Back to Feast

MLflow Integration

docs/reference/mlflow.md

0.64.014.0 KB
Original Source

MLflow Integration

Feast provides native integration with MLflow for automatic feature lineage tracking alongside ML experiments. When enabled, every feature retrieval is logged to the active MLflow run.

Overview

  • Which features did this model use? -- auto-logged on every get_historical_features() / get_online_features() call
  • Which feature service should I use to serve this model? -- resolved from model URI via store.mlflow.resolve_features()
  • Can I reproduce the exact training data? -- entity DataFrame saved as an MLflow artifact
  • Which models break if I change a feature view? -- reverse index via the Feast UI /api/mlflow-feature-usage endpoint
  • When was the feature store last updated? -- feast apply and feast materialize logged to a separate ops experiment

Capabilities

CapabilityHow
Auto-log feature metadataTags on every retrieval inside an active MLflow run
Entity DataFrame archivalentity_df.parquet artifact for full reproducibility
Model registration with lineagefeast.feature_service tag propagated to model versions
Training-to-prediction linkagestore.mlflow.load_model() links prediction runs back to training runs
Model-to-feature resolutionMap any model URI back to its Feast feature service
Operation audit trailfeast apply / feast materialize logged to {project}-feast-ops
store.mlflow APISingle entry point — zero import mlflow, zero client objects
Feast UI integrationPer-feature-view usage stats and registered model associations

Installation

MLflow is an optional dependency:

bash
pip install feast[mlflow]

Configuration

Add the mlflow section to your feature_store.yaml:

yaml
project: my_project
registry: data/registry.db
provider: local
online_store:
  type: sqlite
  path: data/online_store.db

mlflow:
  enabled: true
  tracking_uri: http://127.0.0.1:5000   # optional, falls back to MLFLOW_TRACKING_URI env var
  auto_log: true                         # default
  auto_log_entity_df: false              # default
  entity_df_max_rows: 100000             # default
  log_operations: false                  # default
  ops_experiment_suffix: "-feast-ops"    # default

Configuration options

OptionTypeDefaultDescription
enabledboolfalseMaster switch for the entire integration
tracking_uristring(none)MLflow tracking server URI. Falls back to MLFLOW_TRACKING_URI env var, then MLflow default (./mlruns)
auto_logbooltrueAutomatically log feature metadata on every retrieval when an active MLflow run exists
auto_log_entity_dfboolfalseSave the entity DataFrame as entity_df.parquet artifact on historical retrieval
entity_df_max_rowsint100000Skip entity DataFrame artifact upload for DataFrames exceeding this limit
log_operationsboolfalseLog feast apply and feast materialize to a separate MLflow experiment
ops_experiment_suffixstring"-feast-ops"Suffix appended to project name for the operations experiment

Tracking URI resolution

The tracking URI is resolved in this order:

  1. tracking_uri field in feature_store.yaml
  2. MLFLOW_TRACKING_URI environment variable
  3. MLflow's default (./mlruns local directory)
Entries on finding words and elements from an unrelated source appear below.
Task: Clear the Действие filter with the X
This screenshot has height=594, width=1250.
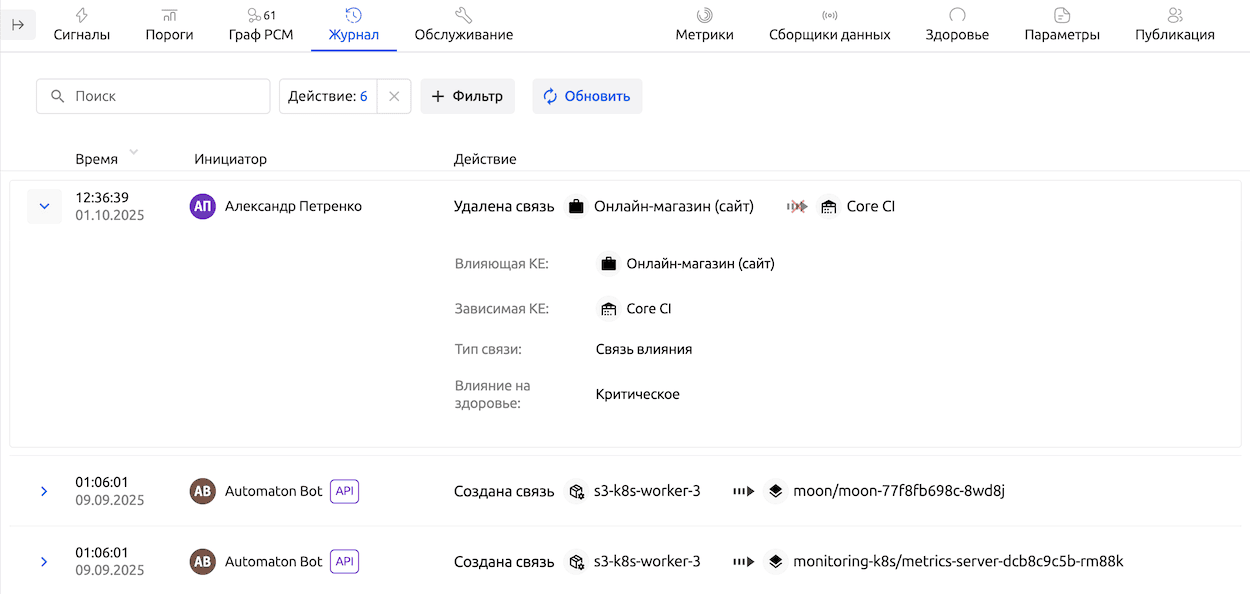Action: coord(394,96)
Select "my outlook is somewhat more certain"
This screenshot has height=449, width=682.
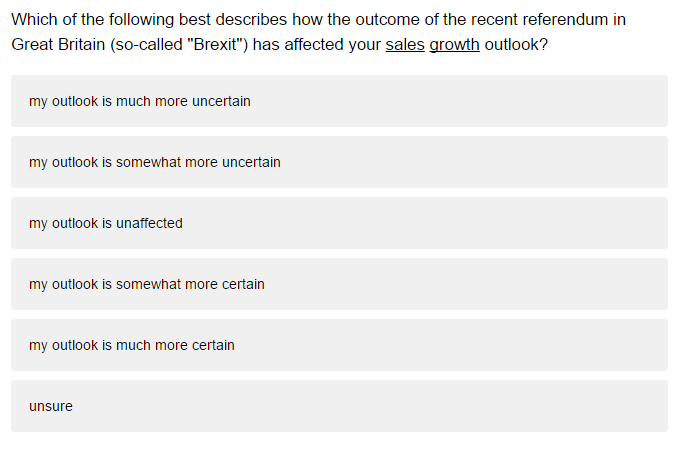pos(339,284)
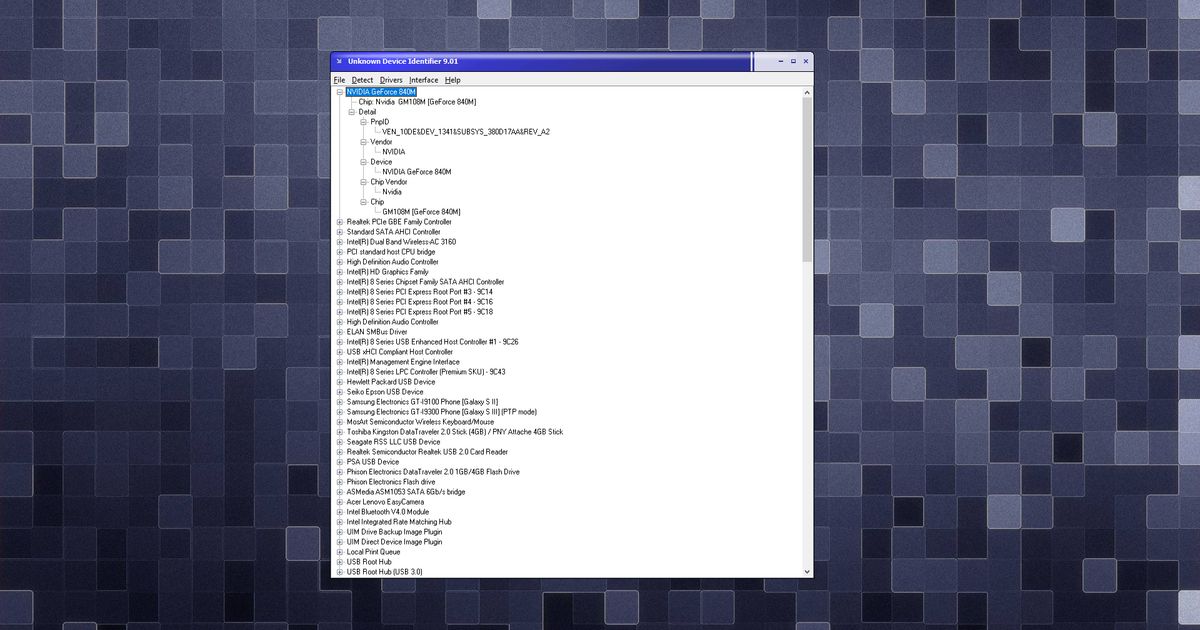The width and height of the screenshot is (1200, 630).
Task: Open the Interface menu
Action: [423, 80]
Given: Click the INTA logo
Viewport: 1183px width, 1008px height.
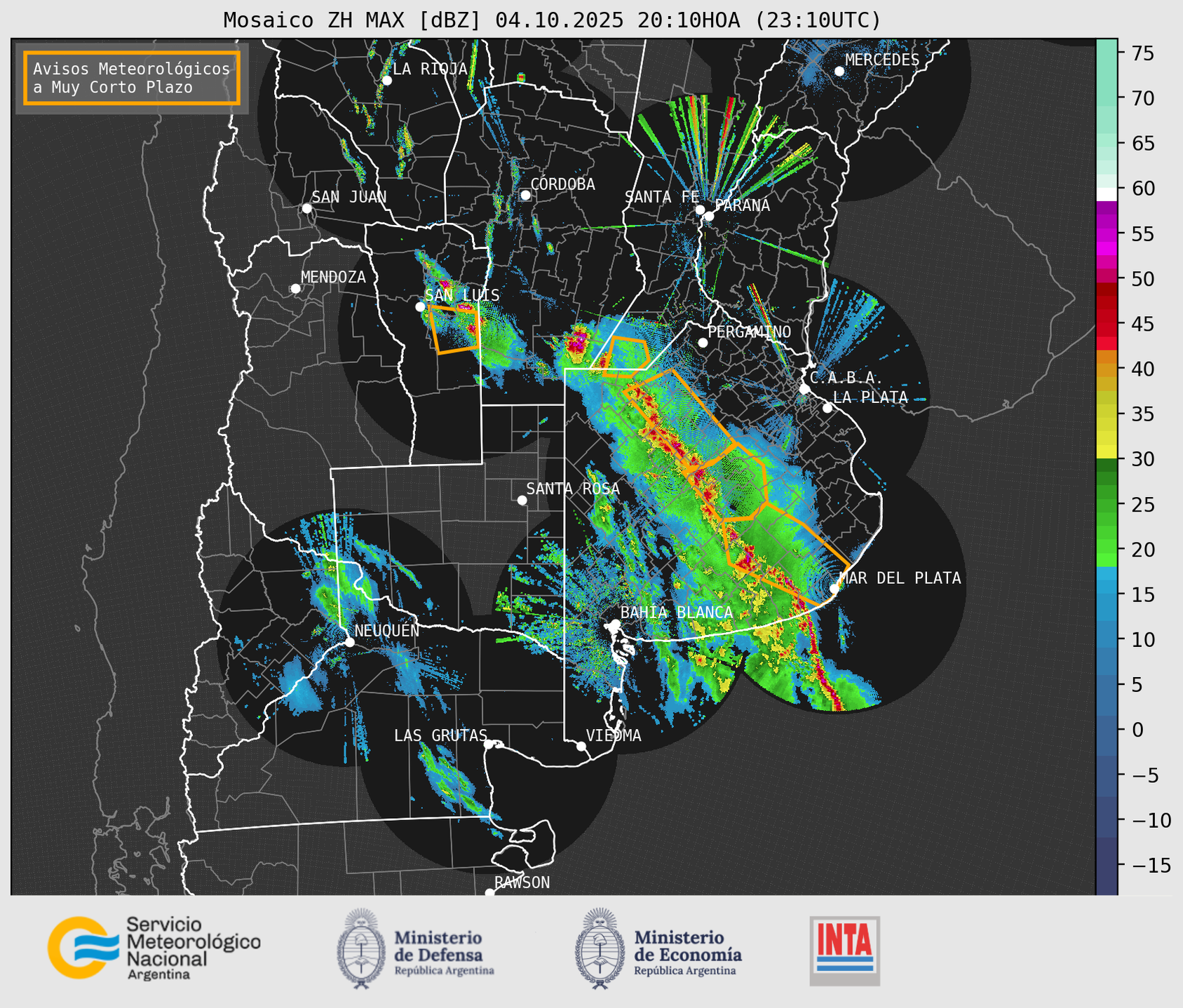Looking at the screenshot, I should point(844,950).
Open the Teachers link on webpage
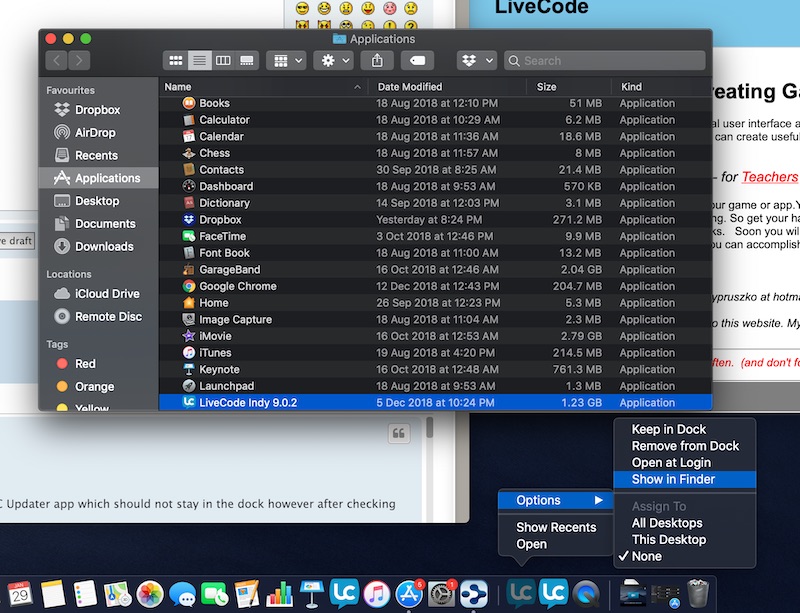Image resolution: width=800 pixels, height=613 pixels. (769, 177)
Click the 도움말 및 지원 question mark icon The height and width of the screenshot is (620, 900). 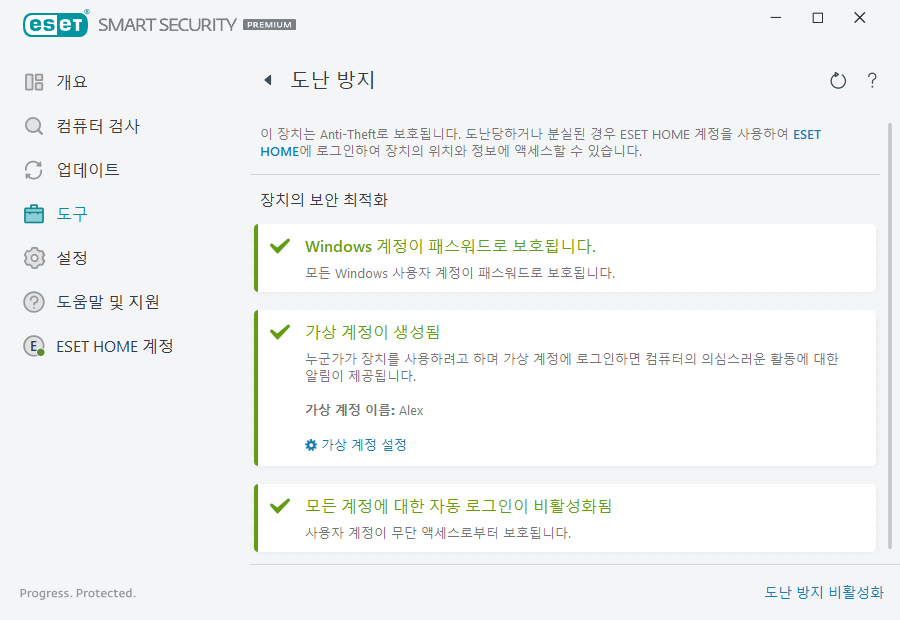tap(33, 302)
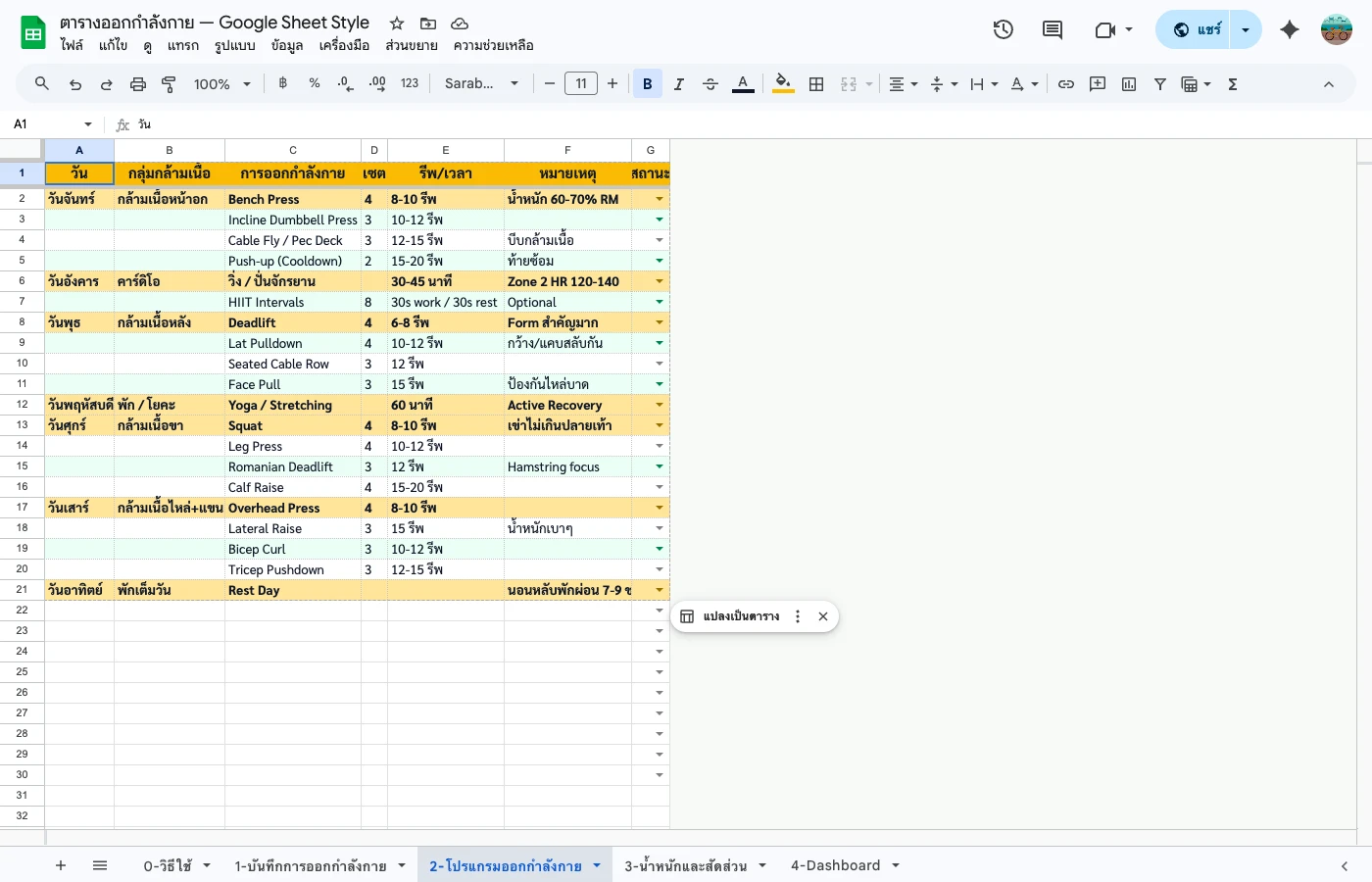
Task: Format value as percent
Action: click(314, 83)
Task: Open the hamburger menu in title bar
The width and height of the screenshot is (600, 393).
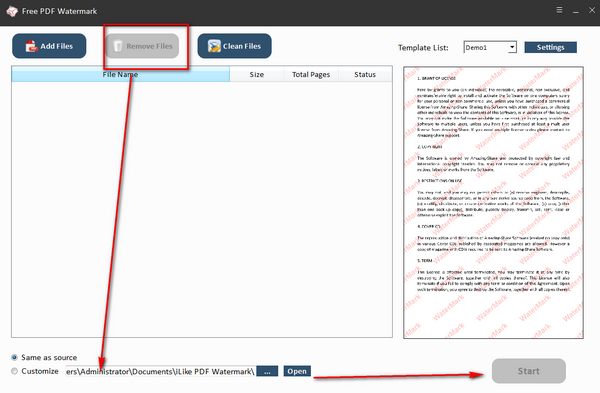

This means you can omit tracking_uri from the YAML and set MLFLOW_TRACKING_URI in your environment instead, or it would be pulled from ./mlruns automatically when both are not set.

What gets logged

Tags on retrieval runs

When auto_log: true and an active MLflow run exists, each get_historical_features() or get_online_features() call records:

TagExampleDescription
feast.projectmy_projectFeast project name
feast.retrieval_typehistorical / onlineType of feature retrieval
feast.feature_servicedriver_activity_v1Auto-resolved feature service name (if matched)
feast.feature_viewsdriver_hourly_statsComma-separated feature view names
feast.feature_refsdriver_hourly_stats:conv_rate,...All feature references
feast.entity_count200Number of entities in the request
feast.feature_count5Number of features retrieved

Metrics

MetricExampleDescription
feast.job_submission_sec0.4321Feature retrieval duration in seconds

Artifacts

When auto_log_entity_df: true and the entity DataFrame has fewer than entity_df_max_rows rows:

ArtifactDescription
entity_df.parquetFull entity DataFrame used in the retrieval

When a model is logged via store.mlflow.log_model():

ArtifactDescription
feast_features.jsonJSON list of feature references the model was trained on

Entity DataFrame metadata

Regardless of auto_log_entity_df, the following metadata is logged when present:

Tag / ParamWhenDescription
feast.entity_df_typeAlwaysdataframe, sql, or range
feast.entity_df_rowsDataFrame inputRow count
feast.entity_df_columnsDataFrame inputColumn names
feast.entity_df_querySQL inputThe SQL query string
feast.start_date / feast.end_dateRange-based inputDate range

Operation logs

When log_operations: true, feast apply and feast materialize create self-contained runs in the {project}{ops_experiment_suffix} experiment (default: my_project-feast-ops):

Apply runs:

Tag / MetricExample
feast.operationapply
feast.projectmy_project
feast.feature_views_changeddriver_hourly_stats,order_stats
feast.feature_services_changeddriver_activity_v1
feast.entities_changeddriver,restaurant
feast.apply.feature_views_count2
feast.apply.feature_services_count1
feast.apply.entities_count2

Materialize runs:

Tag / MetricExample
feast.operationmaterialize / materialize_incremental
feast.projectmy_project
feast.materialize.feature_viewsdriver_hourly_stats
feast.materialize.start_date2024-01-01T00:00:00
feast.materialize.end_date2024-01-02T00:00:00
feast.materialize.duration_sec12.3456

Usage

Automatic logging (zero code)

With the configuration above, feature metadata is logged automatically whenever there is an active MLflow run. No explicit import mlflow is needed — just use store.mlflow:

python
from feast import FeatureStore

store = FeatureStore(".")

with store.mlflow.start_run(run_name="my_training"):
    training_df = store.get_historical_features(
        features=store.get_feature_service("driver_activity_v1"),
        entity_df=entity_df,
    ).to_df()
    # The run is now tagged with feast.feature_refs, feast.feature_views, etc.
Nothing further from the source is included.